== Input data ==

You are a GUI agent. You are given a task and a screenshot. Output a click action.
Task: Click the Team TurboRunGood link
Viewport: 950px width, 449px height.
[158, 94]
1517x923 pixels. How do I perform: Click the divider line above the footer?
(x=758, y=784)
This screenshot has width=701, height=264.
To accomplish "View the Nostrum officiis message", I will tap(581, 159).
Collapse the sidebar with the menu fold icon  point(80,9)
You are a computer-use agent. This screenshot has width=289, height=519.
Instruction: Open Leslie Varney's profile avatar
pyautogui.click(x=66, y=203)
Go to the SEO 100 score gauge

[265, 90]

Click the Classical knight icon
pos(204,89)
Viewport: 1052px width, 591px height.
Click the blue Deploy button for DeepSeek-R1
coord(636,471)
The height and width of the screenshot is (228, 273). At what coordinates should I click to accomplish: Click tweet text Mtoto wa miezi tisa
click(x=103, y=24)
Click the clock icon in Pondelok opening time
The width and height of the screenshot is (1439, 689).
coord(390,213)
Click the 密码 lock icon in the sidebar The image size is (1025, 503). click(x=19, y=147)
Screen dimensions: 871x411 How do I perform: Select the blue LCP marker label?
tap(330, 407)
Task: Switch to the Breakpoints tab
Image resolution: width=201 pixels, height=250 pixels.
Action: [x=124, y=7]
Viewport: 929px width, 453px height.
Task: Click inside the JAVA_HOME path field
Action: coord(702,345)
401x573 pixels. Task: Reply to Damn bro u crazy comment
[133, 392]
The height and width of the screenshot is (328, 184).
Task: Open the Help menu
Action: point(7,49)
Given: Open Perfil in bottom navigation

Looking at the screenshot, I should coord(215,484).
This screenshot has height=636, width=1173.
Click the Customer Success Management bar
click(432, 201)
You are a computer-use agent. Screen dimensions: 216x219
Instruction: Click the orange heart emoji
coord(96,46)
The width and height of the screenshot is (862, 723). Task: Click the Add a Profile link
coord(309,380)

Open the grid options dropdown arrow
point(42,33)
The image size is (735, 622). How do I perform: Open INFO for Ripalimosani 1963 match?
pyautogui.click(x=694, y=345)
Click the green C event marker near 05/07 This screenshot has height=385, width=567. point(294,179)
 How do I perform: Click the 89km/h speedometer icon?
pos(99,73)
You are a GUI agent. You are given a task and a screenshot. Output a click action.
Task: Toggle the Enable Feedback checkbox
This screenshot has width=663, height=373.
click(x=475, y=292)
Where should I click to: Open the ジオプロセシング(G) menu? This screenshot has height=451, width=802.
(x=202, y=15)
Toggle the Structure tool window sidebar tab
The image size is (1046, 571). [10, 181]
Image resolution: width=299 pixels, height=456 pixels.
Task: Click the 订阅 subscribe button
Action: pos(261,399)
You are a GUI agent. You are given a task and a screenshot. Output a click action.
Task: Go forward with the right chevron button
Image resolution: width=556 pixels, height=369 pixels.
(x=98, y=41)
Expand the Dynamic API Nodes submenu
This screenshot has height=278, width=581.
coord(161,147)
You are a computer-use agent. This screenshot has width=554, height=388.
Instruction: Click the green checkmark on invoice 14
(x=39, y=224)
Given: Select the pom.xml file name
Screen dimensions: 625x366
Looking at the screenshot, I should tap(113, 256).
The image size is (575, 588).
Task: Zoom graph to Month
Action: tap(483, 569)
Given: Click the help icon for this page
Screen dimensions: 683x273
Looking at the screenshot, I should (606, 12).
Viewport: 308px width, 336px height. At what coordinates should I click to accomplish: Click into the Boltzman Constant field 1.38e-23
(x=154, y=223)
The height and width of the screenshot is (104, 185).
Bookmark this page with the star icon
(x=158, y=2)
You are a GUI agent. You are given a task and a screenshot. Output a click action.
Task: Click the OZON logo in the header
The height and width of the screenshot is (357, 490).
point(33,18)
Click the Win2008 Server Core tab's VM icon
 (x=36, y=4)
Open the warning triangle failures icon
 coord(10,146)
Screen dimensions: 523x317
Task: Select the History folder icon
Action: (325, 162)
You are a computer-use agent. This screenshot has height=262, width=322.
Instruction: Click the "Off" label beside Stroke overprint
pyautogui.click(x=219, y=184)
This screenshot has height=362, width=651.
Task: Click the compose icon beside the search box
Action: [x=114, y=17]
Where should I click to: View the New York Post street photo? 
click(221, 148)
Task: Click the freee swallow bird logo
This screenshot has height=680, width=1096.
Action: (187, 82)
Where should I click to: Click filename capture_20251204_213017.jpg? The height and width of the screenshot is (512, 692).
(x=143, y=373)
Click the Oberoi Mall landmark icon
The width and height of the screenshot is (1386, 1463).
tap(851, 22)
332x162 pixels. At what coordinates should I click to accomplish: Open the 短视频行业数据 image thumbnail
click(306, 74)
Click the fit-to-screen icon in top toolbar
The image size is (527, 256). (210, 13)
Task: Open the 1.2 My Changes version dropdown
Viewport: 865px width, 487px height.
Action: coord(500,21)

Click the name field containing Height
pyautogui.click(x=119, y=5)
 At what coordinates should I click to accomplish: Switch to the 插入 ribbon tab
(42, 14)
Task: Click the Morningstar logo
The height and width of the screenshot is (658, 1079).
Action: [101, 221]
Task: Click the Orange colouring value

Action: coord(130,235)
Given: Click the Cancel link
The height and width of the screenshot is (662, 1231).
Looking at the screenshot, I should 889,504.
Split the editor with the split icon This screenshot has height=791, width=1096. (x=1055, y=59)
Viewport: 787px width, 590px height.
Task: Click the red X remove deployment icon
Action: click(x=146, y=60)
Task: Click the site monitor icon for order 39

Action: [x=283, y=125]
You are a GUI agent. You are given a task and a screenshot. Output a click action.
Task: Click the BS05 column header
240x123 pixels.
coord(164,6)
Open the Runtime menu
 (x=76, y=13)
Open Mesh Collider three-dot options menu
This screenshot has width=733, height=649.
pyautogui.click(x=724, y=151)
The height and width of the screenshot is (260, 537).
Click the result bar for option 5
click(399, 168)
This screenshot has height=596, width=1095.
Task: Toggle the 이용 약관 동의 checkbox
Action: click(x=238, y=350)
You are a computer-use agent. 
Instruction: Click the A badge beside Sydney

===

■ **What you are asked to do**:
Transcribe every record above exactly as written.

■ **Result below**:
You are a GUI agent. You are given a task and a screenshot. Output a click action.
Task: Click the Team TurboRunGood link
Viewport: 950px width, 449px height.
[158, 94]
1517x923 pixels. How do I perform: Click the divider line above the footer?
(x=758, y=784)
This screenshot has width=701, height=264.
To accomplish "View the Nostrum officiis message", I will tap(581, 159).
Collapse the sidebar with the menu fold icon  point(80,9)
You are a computer-use agent. This screenshot has width=289, height=519.
Instruction: Open Leslie Varney's profile avatar
pyautogui.click(x=66, y=203)
Go to the SEO 100 score gauge

[265, 90]

Click the Classical knight icon
pos(204,89)
Viewport: 1052px width, 591px height.
Click the blue Deploy button for DeepSeek-R1
coord(636,471)
The height and width of the screenshot is (228, 273). At what coordinates should I click to accomplish: Click tweet text Mtoto wa miezi tisa
click(x=103, y=24)
Click the clock icon in Pondelok opening time
The width and height of the screenshot is (1439, 689).
coord(390,213)
Click the 密码 lock icon in the sidebar The image size is (1025, 503). click(x=19, y=147)
Screen dimensions: 871x411 How do I perform: Select the blue LCP marker label?
tap(330, 407)
Task: Switch to the Breakpoints tab
Image resolution: width=201 pixels, height=250 pixels.
Action: [x=124, y=7]
Viewport: 929px width, 453px height.
Task: Click inside the JAVA_HOME path field
Action: coord(702,345)
401x573 pixels. Task: Reply to Damn bro u crazy comment
[133, 392]
The height and width of the screenshot is (328, 184).
Task: Open the Help menu
Action: point(7,49)
Given: Open Perfil in bottom navigation

Looking at the screenshot, I should coord(215,484).
This screenshot has height=636, width=1173.
Click the Customer Success Management bar
click(432, 201)
You are a computer-use agent. Screen dimensions: 216x219
Instruction: Click the orange heart emoji
coord(96,46)
The width and height of the screenshot is (862, 723). Task: Click the Add a Profile link
coord(309,380)

Open the grid options dropdown arrow
point(42,33)
The image size is (735, 622). How do I perform: Open INFO for Ripalimosani 1963 match?
pyautogui.click(x=694, y=345)
Click the green C event marker near 05/07 This screenshot has height=385, width=567. point(294,179)
 How do I perform: Click the 89km/h speedometer icon?
pos(99,73)
You are a GUI agent. You are given a task and a screenshot. Output a click action.
Task: Toggle the Enable Feedback checkbox
This screenshot has width=663, height=373.
click(x=475, y=292)
Where should I click to: Open the ジオプロセシング(G) menu? This screenshot has height=451, width=802.
(x=202, y=15)
Toggle the Structure tool window sidebar tab
The image size is (1046, 571). [10, 181]
Image resolution: width=299 pixels, height=456 pixels.
Task: Click the 订阅 subscribe button
Action: pos(261,399)
You are a GUI agent. You are given a task and a screenshot. Output a click action.
Task: Go forward with the right chevron button
Image resolution: width=556 pixels, height=369 pixels.
(x=98, y=41)
Expand the Dynamic API Nodes submenu
This screenshot has height=278, width=581.
coord(161,147)
You are a computer-use agent. This screenshot has width=554, height=388.
Instruction: Click the green checkmark on invoice 14
(x=39, y=224)
Given: Select the pom.xml file name
Screen dimensions: 625x366
Looking at the screenshot, I should tap(113, 256).
The image size is (575, 588).
Task: Zoom graph to Month
Action: tap(483, 569)
Given: Click the help icon for this page
Screen dimensions: 683x273
Looking at the screenshot, I should (606, 12).
Viewport: 308px width, 336px height. At what coordinates should I click to accomplish: Click into the Boltzman Constant field 1.38e-23
(x=154, y=223)
The height and width of the screenshot is (104, 185).
Bookmark this page with the star icon
(x=158, y=2)
You are a GUI agent. You are given a task and a screenshot. Output a click action.
Task: Click the OZON logo in the header
The height and width of the screenshot is (357, 490).
point(33,18)
Click the Win2008 Server Core tab's VM icon
 (x=36, y=4)
Open the warning triangle failures icon
 coord(10,146)
Screen dimensions: 523x317
Task: Select the History folder icon
Action: (325, 162)
You are a computer-use agent. This screenshot has height=262, width=322.
Instruction: Click the "Off" label beside Stroke overprint
pyautogui.click(x=219, y=184)
This screenshot has height=362, width=651.
Task: Click the compose icon beside the search box
Action: [x=114, y=17]
Where should I click to: View the New York Post street photo? 
click(221, 148)
Task: Click the freee swallow bird logo
This screenshot has height=680, width=1096.
Action: (187, 82)
Where should I click to: Click filename capture_20251204_213017.jpg? The height and width of the screenshot is (512, 692).
(x=143, y=373)
Click the Oberoi Mall landmark icon
The width and height of the screenshot is (1386, 1463).
tap(851, 22)
332x162 pixels. At what coordinates should I click to accomplish: Open the 短视频行业数据 image thumbnail
click(306, 74)
Click the fit-to-screen icon in top toolbar
The image size is (527, 256). (210, 13)
Task: Open the 1.2 My Changes version dropdown
Viewport: 865px width, 487px height.
Action: coord(500,21)

Click the name field containing Height
pyautogui.click(x=119, y=5)
 At what coordinates should I click to accomplish: Switch to the 插入 ribbon tab
(42, 14)
Task: Click the Morningstar logo
The height and width of the screenshot is (658, 1079).
Action: [101, 221]
Task: Click the Orange colouring value

Action: coord(130,235)
Given: Click the Cancel link
The height and width of the screenshot is (662, 1231).
Looking at the screenshot, I should 889,504.
Split the editor with the split icon This screenshot has height=791, width=1096. (x=1055, y=59)
Viewport: 787px width, 590px height.
Task: Click the red X remove deployment icon
Action: click(x=146, y=60)
Task: Click the site monitor icon for order 39

Action: [x=283, y=125]
You are a GUI agent. You are given a task and a screenshot. Output a click action.
Task: Click the BS05 column header
240x123 pixels.
coord(164,6)
Open the Runtime menu
 (x=76, y=13)
Open Mesh Collider three-dot options menu
This screenshot has width=733, height=649.
pyautogui.click(x=724, y=151)
The height and width of the screenshot is (260, 537).
Click the result bar for option 5
click(399, 168)
This screenshot has height=596, width=1095.
Task: Toggle the 이용 약관 동의 checkbox
Action: click(x=238, y=350)
You are a computer-use agent. 
Instruction: Click the A badge beside Sydney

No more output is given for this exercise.